Manabu Watanabe 渡辺学
14 juillet 2024Vous les Français, vous aimez manger des choses luxueuses, même si elles ne sont pas toujours bonnes pour la santé.
Je suis en France pour accompagner mon mari, en poste consulaire à Marseille. Sur mon titre de séjour, il est écrit “épouse de …” mais cette étiquette de “femme au foyer” ne me convient pas vraiment. Je ne peux pas travailler avec ce visa, c’est un problème pour moi.
J’ai travaillé un temps pour une organisation des Nations Unies puis pour une agence de coopération japonaise. J’aurais voulu faire ça toute ma vie mais des problèmes de santé m’ont fait changer de voie. Alors, j’ai étudié la cuisine dans une école hôtelière quand nous étions au Québec. Car la cuisine, c’est ma grande passion.

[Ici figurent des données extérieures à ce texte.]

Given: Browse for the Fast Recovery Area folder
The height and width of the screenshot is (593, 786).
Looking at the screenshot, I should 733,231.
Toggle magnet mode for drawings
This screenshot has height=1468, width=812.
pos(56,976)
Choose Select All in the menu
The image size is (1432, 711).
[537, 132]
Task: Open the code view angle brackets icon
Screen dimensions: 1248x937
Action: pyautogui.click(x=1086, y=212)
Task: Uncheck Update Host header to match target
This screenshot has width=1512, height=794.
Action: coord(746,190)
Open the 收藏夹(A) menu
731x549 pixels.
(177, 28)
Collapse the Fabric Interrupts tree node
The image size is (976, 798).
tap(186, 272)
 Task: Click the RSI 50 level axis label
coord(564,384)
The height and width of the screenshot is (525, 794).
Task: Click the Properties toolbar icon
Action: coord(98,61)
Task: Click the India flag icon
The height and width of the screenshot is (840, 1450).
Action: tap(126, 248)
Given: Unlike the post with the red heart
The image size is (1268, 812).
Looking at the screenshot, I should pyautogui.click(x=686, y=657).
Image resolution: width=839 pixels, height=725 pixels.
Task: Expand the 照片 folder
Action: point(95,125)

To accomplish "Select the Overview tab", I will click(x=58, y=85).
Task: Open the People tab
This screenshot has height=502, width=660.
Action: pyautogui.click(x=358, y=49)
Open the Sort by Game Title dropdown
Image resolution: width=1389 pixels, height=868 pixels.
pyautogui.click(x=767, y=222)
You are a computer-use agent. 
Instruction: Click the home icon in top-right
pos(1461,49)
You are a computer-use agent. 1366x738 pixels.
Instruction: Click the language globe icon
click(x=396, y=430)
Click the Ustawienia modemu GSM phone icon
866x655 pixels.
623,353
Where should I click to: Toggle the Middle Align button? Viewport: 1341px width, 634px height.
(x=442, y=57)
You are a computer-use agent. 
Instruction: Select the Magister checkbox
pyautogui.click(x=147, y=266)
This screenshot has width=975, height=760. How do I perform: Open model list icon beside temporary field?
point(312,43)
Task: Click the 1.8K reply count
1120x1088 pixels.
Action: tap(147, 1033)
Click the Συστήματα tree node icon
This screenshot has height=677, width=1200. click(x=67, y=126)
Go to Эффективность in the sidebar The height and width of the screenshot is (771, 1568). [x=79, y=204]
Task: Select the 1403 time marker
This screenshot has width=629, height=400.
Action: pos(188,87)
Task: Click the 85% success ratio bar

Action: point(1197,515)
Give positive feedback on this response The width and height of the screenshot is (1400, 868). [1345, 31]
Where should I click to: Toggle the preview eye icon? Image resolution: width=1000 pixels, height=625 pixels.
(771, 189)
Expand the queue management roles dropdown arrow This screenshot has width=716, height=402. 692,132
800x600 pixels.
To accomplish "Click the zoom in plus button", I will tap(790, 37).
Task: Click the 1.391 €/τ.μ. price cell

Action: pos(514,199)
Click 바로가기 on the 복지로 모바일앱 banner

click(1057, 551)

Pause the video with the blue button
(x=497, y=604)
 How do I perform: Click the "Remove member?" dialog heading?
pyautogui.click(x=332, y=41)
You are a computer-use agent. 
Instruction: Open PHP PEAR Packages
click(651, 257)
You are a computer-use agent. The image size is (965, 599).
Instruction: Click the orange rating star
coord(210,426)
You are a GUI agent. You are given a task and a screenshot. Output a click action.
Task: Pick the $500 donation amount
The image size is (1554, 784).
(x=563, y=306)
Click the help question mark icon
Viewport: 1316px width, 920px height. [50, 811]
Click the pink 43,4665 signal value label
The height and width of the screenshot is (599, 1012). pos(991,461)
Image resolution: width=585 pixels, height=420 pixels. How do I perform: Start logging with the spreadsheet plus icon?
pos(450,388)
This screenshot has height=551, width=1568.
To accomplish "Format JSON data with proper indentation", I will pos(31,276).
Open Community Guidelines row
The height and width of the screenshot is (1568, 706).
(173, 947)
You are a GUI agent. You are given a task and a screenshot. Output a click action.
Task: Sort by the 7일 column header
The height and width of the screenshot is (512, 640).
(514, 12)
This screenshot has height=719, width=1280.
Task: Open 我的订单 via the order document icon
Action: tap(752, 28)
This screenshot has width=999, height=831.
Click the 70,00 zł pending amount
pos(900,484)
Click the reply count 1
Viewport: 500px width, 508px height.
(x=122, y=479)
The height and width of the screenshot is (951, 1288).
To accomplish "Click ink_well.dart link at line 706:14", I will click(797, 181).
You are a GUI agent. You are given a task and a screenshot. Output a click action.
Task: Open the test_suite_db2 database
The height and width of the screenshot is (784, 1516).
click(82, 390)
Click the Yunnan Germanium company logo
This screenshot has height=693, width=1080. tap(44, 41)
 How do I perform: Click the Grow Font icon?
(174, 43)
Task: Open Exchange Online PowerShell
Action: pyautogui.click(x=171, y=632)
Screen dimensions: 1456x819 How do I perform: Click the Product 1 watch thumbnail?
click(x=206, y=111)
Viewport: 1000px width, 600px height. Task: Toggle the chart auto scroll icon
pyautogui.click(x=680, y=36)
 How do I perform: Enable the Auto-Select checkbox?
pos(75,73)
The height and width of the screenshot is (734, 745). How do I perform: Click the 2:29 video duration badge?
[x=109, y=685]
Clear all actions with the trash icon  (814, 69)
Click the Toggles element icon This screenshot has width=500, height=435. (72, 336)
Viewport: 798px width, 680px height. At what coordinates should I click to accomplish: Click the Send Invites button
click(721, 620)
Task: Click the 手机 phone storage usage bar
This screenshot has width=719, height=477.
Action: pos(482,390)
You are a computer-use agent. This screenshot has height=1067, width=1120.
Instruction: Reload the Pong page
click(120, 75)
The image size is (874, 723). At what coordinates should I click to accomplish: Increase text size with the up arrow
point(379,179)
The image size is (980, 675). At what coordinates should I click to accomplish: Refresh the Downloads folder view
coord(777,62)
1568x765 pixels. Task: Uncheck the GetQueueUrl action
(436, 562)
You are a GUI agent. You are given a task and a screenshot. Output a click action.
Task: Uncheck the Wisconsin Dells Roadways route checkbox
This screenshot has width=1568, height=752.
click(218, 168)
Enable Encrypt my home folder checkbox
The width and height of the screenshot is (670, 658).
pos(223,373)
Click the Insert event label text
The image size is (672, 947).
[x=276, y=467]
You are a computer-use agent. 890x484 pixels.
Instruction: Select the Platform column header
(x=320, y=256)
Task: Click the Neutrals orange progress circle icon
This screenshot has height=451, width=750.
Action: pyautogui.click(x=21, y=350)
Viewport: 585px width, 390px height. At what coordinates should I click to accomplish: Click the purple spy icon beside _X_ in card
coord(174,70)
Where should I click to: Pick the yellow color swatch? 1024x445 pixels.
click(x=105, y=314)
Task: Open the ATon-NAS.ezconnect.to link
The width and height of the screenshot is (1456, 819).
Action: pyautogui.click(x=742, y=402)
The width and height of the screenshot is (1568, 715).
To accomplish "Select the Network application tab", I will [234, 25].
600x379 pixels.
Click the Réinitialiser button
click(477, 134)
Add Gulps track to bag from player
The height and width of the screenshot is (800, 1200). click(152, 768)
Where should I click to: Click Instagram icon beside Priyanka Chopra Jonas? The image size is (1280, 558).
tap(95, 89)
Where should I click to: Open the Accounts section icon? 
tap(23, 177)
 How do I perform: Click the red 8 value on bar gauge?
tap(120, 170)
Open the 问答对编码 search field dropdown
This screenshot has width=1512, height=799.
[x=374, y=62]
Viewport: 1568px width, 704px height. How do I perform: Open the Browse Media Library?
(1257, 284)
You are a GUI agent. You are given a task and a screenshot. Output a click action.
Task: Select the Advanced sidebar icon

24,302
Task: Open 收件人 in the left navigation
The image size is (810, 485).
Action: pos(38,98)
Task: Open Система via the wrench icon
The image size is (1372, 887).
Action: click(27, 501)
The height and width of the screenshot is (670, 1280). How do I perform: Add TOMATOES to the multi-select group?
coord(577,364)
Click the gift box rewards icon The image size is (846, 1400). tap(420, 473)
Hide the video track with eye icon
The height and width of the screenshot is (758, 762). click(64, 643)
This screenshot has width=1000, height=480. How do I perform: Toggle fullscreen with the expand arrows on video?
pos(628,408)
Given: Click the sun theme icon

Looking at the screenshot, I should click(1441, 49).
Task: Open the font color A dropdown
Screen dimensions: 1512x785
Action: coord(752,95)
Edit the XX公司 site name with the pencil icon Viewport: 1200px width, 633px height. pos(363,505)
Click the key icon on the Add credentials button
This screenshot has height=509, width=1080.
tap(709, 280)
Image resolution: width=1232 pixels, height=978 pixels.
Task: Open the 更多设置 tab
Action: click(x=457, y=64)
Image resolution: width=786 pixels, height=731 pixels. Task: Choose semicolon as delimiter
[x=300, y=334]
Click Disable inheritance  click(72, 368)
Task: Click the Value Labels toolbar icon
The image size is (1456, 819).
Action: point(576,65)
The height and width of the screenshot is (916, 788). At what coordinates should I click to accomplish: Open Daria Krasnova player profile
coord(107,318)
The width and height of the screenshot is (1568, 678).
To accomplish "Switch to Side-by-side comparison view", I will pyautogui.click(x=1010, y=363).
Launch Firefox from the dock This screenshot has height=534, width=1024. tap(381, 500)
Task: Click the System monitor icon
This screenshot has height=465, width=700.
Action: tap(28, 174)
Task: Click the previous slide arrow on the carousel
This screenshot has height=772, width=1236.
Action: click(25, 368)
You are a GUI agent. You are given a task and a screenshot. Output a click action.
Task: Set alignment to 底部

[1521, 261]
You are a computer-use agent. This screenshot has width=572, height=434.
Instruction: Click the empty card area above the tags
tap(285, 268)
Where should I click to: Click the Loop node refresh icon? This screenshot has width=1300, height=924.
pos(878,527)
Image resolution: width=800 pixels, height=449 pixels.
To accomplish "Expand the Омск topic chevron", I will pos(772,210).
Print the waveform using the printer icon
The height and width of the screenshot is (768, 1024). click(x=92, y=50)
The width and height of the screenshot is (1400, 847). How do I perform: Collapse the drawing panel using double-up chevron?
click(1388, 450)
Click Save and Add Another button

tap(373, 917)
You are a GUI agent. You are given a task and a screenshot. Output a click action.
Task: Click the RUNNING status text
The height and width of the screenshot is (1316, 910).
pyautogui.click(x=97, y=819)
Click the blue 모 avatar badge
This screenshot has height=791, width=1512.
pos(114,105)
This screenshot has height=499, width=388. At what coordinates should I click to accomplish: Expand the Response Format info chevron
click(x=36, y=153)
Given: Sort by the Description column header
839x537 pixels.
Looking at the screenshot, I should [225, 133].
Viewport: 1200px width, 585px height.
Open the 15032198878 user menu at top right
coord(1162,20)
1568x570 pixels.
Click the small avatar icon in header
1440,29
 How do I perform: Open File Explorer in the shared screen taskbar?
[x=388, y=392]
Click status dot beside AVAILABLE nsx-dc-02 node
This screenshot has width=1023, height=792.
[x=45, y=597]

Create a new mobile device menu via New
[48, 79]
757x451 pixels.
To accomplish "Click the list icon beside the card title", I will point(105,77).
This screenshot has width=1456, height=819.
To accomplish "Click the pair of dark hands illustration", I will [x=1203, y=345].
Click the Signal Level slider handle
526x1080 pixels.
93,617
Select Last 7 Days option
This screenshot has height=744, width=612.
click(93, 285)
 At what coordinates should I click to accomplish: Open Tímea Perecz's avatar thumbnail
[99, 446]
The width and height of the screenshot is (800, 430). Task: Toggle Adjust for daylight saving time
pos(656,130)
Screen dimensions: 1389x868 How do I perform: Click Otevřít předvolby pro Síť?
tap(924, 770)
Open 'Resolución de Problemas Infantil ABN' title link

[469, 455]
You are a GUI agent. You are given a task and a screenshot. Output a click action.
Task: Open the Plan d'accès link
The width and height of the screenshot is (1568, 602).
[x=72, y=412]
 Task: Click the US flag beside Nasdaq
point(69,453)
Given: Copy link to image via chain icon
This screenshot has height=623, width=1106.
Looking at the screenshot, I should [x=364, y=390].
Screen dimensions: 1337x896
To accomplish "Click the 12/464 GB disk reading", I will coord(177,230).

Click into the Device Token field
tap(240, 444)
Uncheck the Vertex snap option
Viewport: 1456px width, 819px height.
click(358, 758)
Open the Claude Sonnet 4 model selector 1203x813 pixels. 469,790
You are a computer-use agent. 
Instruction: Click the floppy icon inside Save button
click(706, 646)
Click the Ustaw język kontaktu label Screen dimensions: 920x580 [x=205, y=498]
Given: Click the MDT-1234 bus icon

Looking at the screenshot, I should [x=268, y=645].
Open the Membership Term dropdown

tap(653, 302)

Après le Canada, mon mari a été affecté à Paris. J’aurais aimé me perfectionner en cuisine, d’autant que mon école était jumelée avec une des meilleures écoles de cuisine en France. Il me fallait juste un visa de travail pour faire mes stages, car c’était un cursus en alternance. Cela n’a hélas pas été possible. J’ai abandonné pour cette fois-ci… mais j’ai toujours ce rêve.
J’avais dix ans la première fois que je suis venue en France. Mon père qui travaillait pour une société japonaise avait été muté à Paris. Nous habitions à Boulogne Billancourt, où nous sommes allées à l’école publique, c’était le choix de mes parents.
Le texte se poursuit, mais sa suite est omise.